- City: Erina, New South Wales
- League: Australian Ice Hockey League
- Conference: Rurak
- Founded: 2005 (21 years ago)
- Operated: 2005–2012 2022–present
- Home arena: Erina Ice Arena
- Colours: Deep sea blue, shadow blue, ice blue, red alert
- General manager: Ellis Southee
- Head coach: Ron Kuprowsky
- Captain: Robert Malloy
- Website: rhinos.com.au

Franchise history
- 2005–06: Blue Haven Rhinos
- 2007–present: Central Coast Rhinos

Championships
- H Newman Reid Trophies: 0
- Goodall Cups: 0

= Central Coast Rhinos =

The Central Coast Rhinos are a semi-professional ice hockey team based in Erina, New South Wales, Australia. The team is a member of the Australian Ice Hockey League (AIHL). The team was founded in 2005 as an expansion team in the AIHL and played in the league for four seasons between 2005 and 2008. The Rhinos left the league in 2009 and joined the Australian International Ice Hockey Cup, where it competed for four seasons between 2009 and 2012. Central Coast were granted a provisional AIHL license in 2022 to play exhibition games and were successful in rejoining the AIHL in 2023. The Rhinos' home venue is the Erina Ice Arena, located within the Erina Fair Shopping Centre on the New South Wales Central Coast.

==History==

===Establishment and first AIHL era (2005–2008)===

Founding logo used between 2006-07 when the team was sponsored by Blue Haven Pools

The Central Coast Rhinos were founded in 2005 as the Blue Haven Rhinos in Erina, New South Wales. The Rhinos were announced as an Australian Ice Hockey League (AIHL) expansion team in 2005 after securing an AIHL license. The team joined the AIHL along with fellow newcomers the Brisbane Blue Tongues, raising the league membership from six to eight teams. The Rhinos chose the Erina Ice Arena, which had recently opened in 2004, as their home venue on the Central Coast. Team governance for 2005 saw Bob Roberts elected the first Chairman of the Board for the Rhinos and Rick Williams appointed as a Director.

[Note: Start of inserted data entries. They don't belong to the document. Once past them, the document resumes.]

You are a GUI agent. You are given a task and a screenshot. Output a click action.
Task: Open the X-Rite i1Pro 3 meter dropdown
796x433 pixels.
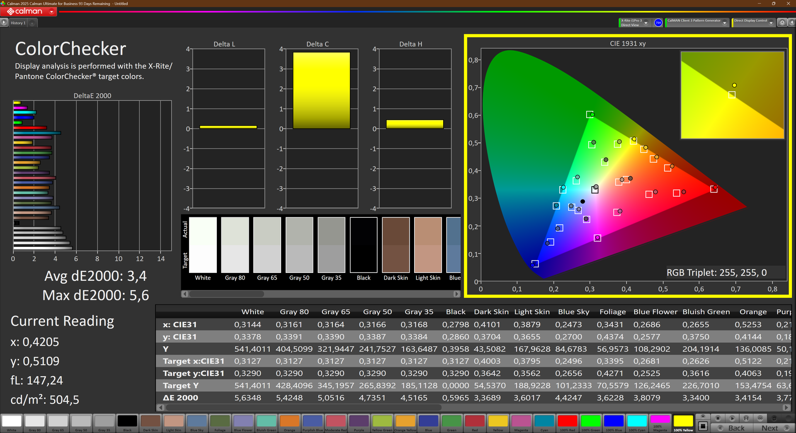point(646,23)
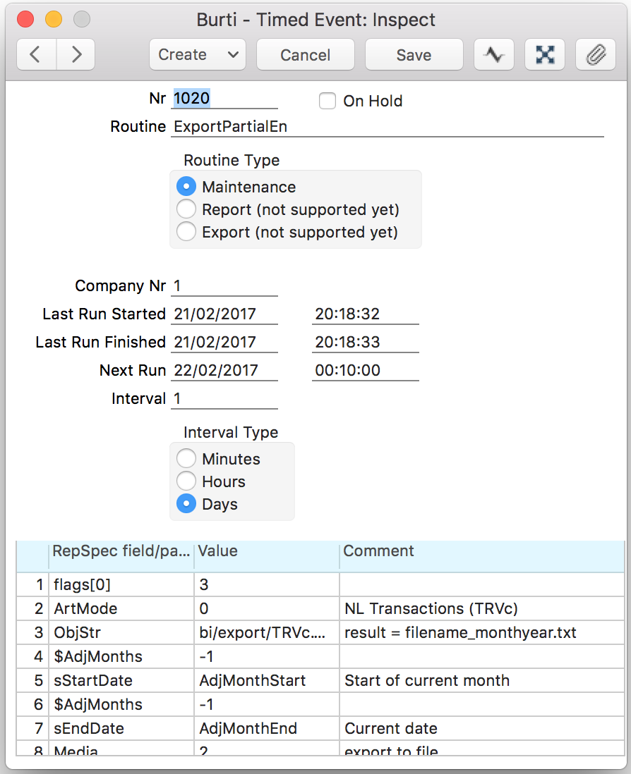The image size is (631, 774).
Task: Select the Maintenance routine type
Action: (186, 187)
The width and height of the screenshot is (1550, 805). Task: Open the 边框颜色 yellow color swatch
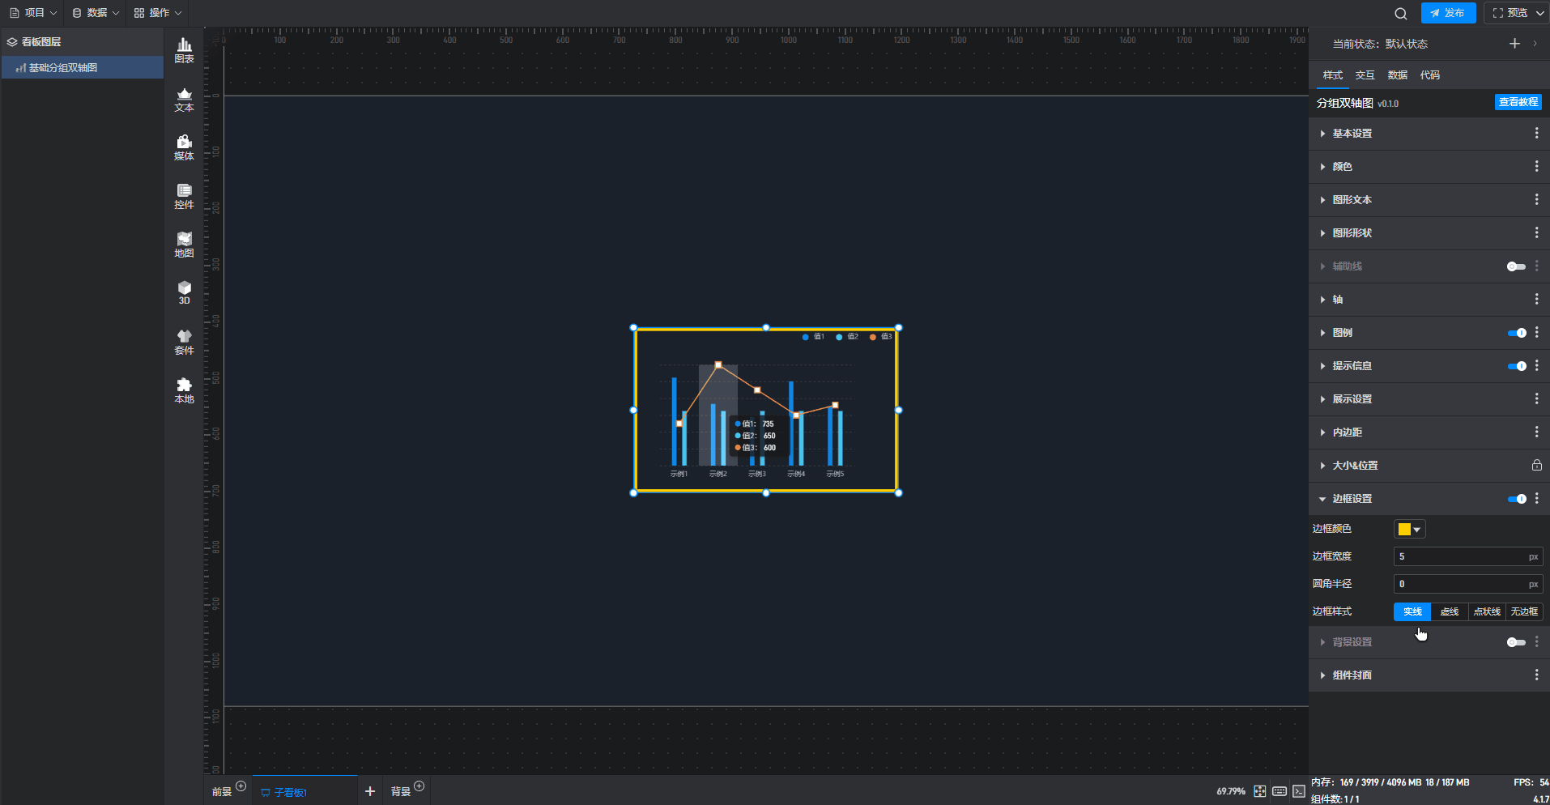click(1408, 529)
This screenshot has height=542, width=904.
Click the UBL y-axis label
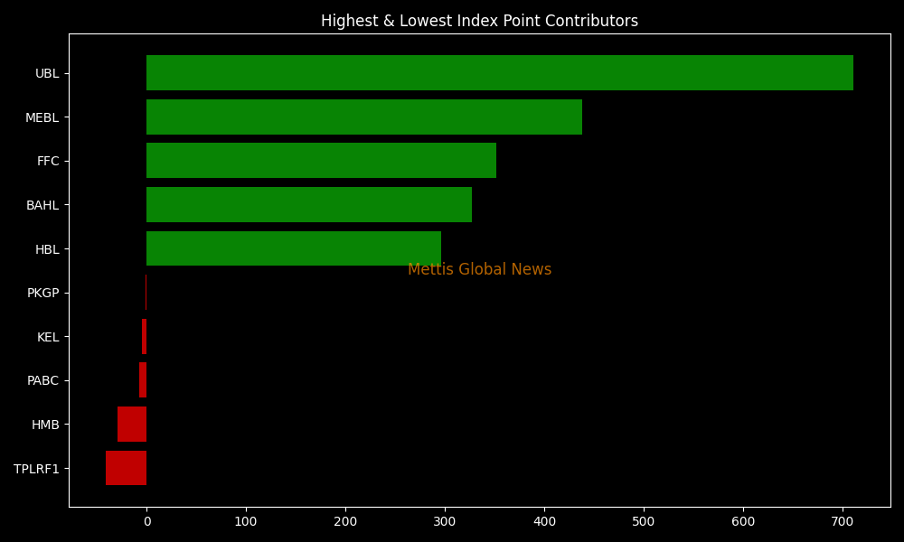pyautogui.click(x=47, y=73)
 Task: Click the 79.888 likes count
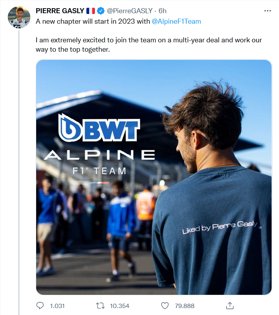click(184, 306)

The Rhinos' inaugural AIHL game was against the Canberra Knights at Erina Ice Arena on 17 April 2005. The new team was defeated 10–1 by the vastly more experienced Knights. Canberra took a five-goal lead into the first break before the Rhinos held the Knights to a 1–1 second period. The third period ended like the first with the Knights putting on four unanswered goals. The game was feisty, with the Rhinos racking up 93 penalty minutes along with 57 for the Knights.

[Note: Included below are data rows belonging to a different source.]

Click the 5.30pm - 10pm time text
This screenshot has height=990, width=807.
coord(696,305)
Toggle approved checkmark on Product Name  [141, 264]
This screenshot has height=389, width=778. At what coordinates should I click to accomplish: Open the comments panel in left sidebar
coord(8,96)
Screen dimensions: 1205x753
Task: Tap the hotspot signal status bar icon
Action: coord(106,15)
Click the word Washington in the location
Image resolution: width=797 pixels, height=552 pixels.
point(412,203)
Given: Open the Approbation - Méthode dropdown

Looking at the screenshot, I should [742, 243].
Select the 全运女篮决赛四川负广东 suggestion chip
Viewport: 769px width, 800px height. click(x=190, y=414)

The first AIHL win for the Rhinos came at home at Erina on 15 May 2005 against the Western Sydney Ice Dogs. The two teams played a tightly contested game that ended 4–4 after regulation. Blair Collins gave the Rhinos the lead in the first period, and from there it was tit for tat until the final buzzer in the third period. Blue Haven won in overtime with a power play goal by Bryce Conrad sealing the game for the Rhinos 5–4.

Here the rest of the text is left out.